Ever since 1933 when Executive Order 6102 was signed by President Franklin D. Roosevelt making it illegal to hoard Gold certificates, bullions, and coins, the purchasing power of the dollar has gradually been going down. While the dollar was backed by Gold before the US abandoned the Gold Standard, the US was still doing fractional reserve banking which allowed banks to loan out more money than they had in Gold reserves, leading the inevitable “Run on the bank”. Blockchain technology could solve this problem because the public would be able to see in close to real time, the exact reserve ratio making it harder to keep fractional reserves, keeping governments honest. Given all of Golds great properties to make it the best form of hard money, it does have one major flaw that can be solved with cryptocurrencies and blockchain technology.

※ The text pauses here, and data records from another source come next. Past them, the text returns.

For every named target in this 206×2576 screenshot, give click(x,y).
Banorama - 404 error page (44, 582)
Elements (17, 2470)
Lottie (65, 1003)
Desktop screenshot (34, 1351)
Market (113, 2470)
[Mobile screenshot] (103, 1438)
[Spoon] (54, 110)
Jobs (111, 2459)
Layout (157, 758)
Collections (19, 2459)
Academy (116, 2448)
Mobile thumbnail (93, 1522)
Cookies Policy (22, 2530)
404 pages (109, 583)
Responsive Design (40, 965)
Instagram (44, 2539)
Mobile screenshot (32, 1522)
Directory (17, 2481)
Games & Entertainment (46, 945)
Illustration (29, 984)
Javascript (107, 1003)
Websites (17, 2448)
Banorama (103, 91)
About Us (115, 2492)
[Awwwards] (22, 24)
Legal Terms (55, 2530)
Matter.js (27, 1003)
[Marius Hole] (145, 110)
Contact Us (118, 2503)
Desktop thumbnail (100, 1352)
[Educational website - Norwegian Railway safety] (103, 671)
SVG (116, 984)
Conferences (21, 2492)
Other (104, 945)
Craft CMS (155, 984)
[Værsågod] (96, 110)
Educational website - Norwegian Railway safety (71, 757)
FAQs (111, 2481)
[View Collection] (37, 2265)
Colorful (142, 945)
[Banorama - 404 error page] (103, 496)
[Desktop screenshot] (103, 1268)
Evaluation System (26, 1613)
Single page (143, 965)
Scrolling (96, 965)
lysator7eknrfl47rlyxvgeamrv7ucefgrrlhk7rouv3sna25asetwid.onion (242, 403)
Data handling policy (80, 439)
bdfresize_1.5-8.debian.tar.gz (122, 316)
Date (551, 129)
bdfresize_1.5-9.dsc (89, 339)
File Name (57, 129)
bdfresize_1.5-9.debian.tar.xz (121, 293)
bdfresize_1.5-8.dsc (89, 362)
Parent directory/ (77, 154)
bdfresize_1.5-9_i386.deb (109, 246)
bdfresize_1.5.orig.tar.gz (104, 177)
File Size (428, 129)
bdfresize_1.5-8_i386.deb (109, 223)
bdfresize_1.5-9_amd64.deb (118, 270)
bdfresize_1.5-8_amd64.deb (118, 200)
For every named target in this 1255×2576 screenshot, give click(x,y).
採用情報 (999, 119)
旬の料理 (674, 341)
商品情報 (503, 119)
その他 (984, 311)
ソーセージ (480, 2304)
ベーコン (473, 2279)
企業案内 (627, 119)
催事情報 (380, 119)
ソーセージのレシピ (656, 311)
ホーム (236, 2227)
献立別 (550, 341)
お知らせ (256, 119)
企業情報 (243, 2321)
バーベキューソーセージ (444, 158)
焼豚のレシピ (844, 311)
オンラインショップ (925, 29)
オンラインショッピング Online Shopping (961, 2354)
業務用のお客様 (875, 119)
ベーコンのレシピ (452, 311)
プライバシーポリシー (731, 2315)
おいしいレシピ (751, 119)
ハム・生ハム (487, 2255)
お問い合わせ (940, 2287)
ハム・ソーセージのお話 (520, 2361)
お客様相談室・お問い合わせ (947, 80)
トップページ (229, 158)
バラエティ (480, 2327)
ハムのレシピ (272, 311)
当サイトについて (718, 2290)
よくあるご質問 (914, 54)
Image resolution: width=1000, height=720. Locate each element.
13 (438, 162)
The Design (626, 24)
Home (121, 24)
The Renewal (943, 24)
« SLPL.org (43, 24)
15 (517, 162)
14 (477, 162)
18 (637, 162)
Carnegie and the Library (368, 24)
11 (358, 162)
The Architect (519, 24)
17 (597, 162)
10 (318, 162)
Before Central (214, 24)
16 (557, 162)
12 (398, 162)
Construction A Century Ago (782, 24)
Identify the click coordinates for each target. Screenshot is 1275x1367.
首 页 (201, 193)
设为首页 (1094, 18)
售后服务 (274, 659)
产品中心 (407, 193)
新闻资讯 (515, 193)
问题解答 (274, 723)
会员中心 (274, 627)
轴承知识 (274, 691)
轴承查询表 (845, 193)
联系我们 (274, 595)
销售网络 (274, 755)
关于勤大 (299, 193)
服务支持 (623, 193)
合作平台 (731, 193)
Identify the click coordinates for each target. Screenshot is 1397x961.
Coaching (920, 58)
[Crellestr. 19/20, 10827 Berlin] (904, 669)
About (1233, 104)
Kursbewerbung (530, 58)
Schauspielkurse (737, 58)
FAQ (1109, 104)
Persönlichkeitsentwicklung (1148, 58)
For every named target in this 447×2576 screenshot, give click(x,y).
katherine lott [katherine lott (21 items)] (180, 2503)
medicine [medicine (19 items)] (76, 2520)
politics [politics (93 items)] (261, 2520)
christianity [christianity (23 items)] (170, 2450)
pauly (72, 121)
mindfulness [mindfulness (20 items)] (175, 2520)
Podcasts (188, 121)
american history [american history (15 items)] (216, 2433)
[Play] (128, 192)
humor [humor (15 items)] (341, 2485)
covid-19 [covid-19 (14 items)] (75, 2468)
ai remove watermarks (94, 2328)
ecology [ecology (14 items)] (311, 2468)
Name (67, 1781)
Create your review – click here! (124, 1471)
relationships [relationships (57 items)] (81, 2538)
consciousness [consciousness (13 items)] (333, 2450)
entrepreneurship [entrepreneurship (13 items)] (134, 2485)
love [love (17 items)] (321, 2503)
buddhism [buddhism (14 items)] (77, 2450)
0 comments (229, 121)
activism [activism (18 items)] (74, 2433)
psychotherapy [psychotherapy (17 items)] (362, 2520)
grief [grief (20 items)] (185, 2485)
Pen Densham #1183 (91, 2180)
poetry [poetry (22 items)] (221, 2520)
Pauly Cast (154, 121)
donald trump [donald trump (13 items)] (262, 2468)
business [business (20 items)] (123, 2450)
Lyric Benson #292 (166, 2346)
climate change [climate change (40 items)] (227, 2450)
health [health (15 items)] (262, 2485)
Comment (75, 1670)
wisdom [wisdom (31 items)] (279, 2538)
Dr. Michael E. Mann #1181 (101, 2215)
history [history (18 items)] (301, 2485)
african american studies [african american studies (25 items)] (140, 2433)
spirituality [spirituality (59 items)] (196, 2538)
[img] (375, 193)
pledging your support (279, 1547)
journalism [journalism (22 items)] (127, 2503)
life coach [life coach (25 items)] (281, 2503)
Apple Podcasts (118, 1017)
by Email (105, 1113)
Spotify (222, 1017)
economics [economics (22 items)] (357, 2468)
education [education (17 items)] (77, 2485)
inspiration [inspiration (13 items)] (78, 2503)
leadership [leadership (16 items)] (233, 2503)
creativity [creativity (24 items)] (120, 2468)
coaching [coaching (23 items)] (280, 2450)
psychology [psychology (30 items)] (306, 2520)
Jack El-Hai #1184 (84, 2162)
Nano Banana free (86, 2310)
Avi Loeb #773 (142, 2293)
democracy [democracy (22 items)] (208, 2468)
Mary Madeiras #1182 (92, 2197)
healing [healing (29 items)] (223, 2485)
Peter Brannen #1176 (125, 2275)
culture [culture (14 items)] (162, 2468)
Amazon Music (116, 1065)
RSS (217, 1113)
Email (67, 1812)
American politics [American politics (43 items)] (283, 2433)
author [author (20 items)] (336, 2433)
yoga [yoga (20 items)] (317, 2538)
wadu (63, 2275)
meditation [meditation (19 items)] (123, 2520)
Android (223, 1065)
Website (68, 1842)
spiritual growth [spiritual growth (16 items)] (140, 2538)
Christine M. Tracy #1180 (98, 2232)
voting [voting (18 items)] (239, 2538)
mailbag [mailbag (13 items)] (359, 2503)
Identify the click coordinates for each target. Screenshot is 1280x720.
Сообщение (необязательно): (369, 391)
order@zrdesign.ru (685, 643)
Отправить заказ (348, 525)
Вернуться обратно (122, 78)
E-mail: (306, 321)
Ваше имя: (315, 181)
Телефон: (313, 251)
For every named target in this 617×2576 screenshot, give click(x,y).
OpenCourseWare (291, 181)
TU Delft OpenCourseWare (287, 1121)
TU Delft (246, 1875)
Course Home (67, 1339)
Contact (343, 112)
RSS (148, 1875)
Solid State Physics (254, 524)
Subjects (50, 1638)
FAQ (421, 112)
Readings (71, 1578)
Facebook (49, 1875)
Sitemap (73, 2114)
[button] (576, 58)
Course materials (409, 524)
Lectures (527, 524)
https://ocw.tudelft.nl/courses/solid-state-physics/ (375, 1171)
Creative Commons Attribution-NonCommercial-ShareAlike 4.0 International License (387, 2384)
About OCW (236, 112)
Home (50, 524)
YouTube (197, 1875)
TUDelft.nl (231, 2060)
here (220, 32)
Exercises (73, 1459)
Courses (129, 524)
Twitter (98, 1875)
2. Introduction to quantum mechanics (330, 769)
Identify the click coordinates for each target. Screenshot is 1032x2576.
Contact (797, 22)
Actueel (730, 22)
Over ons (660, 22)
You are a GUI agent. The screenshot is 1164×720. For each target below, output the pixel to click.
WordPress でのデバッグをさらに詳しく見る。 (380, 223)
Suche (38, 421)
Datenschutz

Imagine if I wanted to business with you from the other side of the planet and we decide to transact in Gold. I would have to figure out how I’m going to get my Gold to you! Gold is expensive, risky and time consuming to send across the world whereas cryptocurrencies (ex. Bitcoin) has all the Hard money properties Gold has, except it can be sent anywhere around the world immediately. This would tremendously improve global commerce while also allowing the two billion people in the world who don’t have access to bank accounts (mainly because banks can’t profit from them) to participate in the global economy because all you need is a smart phone to access your cryptocurrencies!


In closing, a survey done in June 2019 by the Moscow based cyber-security firm Kaspersky Lab showed that 81% of the global population have never purchased cryptocurrencies, while only 10% of respondents said they “fully understand how cryptocurrencies work.” Having that said, I’ve just shared some info with you that not a lot of people are aware of, so what are you going to do with it? Blockchain technology is the future of business and technology, so it would be wise to position yourself appropriately so as to avoid the possibility of having a chunk of your savings destroyed forever. On that note I’m going to end this article with one of my favorite quotes; “Always be willing to see the truth, especially when it shows up your weakness.”